Data API
This module provides data loading and preprocessing utilities.
Dataset Support
GSM8K (Grade School Math)
Default dataset for math reasoning tasks:
# Auto-loaded with default configuration
Dataset specifications:
Task: Grade school math word problems
Format: Question → Answer with step-by-step reasoning
Size: ~8,000 training examples
Data source: Hugging Face datasets
Example:
Question: Natalia sold clips to 48 of her friends in April, and then she sold
clips to 42 of her friends in May.
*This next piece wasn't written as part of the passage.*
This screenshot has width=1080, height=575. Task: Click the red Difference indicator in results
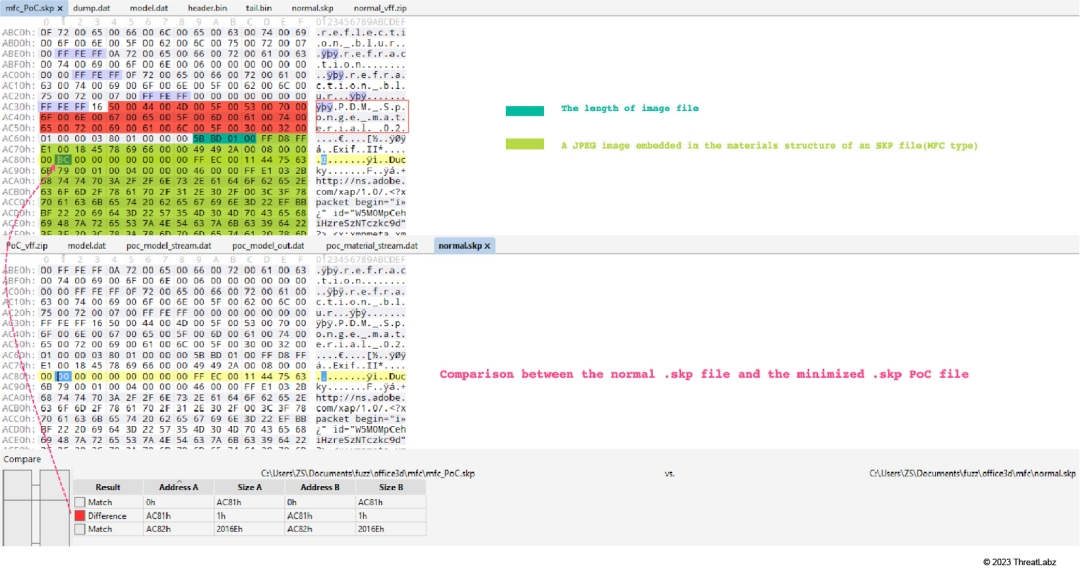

If she got $2.50 for each clip, how much
money did she earn in total?
Answer: Natalia sold clips to 48 + 42 = 90 friends in total.
If she got $2.50 for each clip, she earned 90 * $2.50 = $225.
Data Loading
The framework automatically handles:
Downloading: Fetches dataset from source if not cached
Splitting: Creates train/validation/test splits
Tokenization: Converts text to token IDs
Batching: Creates mini-batches for training
Padding: Handles variable-length sequences
Custom Datasets
To use a custom dataset, create a data loading function in src/agent_tunix/data.py:
def load_custom_dataset(dataset_path, tokenizer, max_length=512):
"""Load custom dataset and tokenize."""
# 1. Load data from your source
examples = load_data(dataset_path)
# 2. Format as (prompt, answer) pairs
formatted = [
{"prompt": ex["question"], "answer": ex["answer"]}
for ex in examples
]
# 3. Tokenize
tokenized = tokenizer(
[f"{ex['prompt']} {ex['answer']}" for ex in formatted],
truncation=True,
max_length=max_length,
return_tensors="np"
)
# 4. Return dataset object
return formatted, tokenized
Data Format Requirements
Minimum required fields:
{
"prompt": "What is 2 + 2?",
"answer": "The answer is 4."
}
For math problems, we recommend step-by-step format:
{
"prompt": "What is 2 + 2?",
"answer": "2 + 2 = 4. The answer is 4."
}
Tokenization
The framework uses the model’s tokenizer:
from transformers import AutoTokenizer
tokenizer = AutoTokenizer.from_pretrained("google/gemma-1b")
# Tokenize input
tokens = tokenizer("What is 2 + 2?", return_tensors="pt")
# Token IDs
print(tokens['input_ids'])
# Attention masks (1 for real tokens, 0 for padding)
print(tokens['attention_mask'])
Preprocessing Pipeline
Standard preprocessing steps:
1. Load raw data
2. Split into train/val/test
3. Tokenize with model tokenizer
4. Pad sequences to max_length
5. Create attention masks
6. Create PyTorch/JAX datasets
7. Define data loaders for batching
Data Splits
Default splits:
Train: 80% of data
Validation: 10% of data
Test: 10% of data
Customize in configuration:
training:
train_split: 0.8
val_split: 0.1
test_split: 0.1
Batch Processing
Mini-batch configuration:
training:
micro_batch_size: 4 # Batch per device
grpo:
num_generations: 4 # Responses per prompt
Processing flow:
1. Load batch of prompts
2. For each prompt, generate K responses (num_generations)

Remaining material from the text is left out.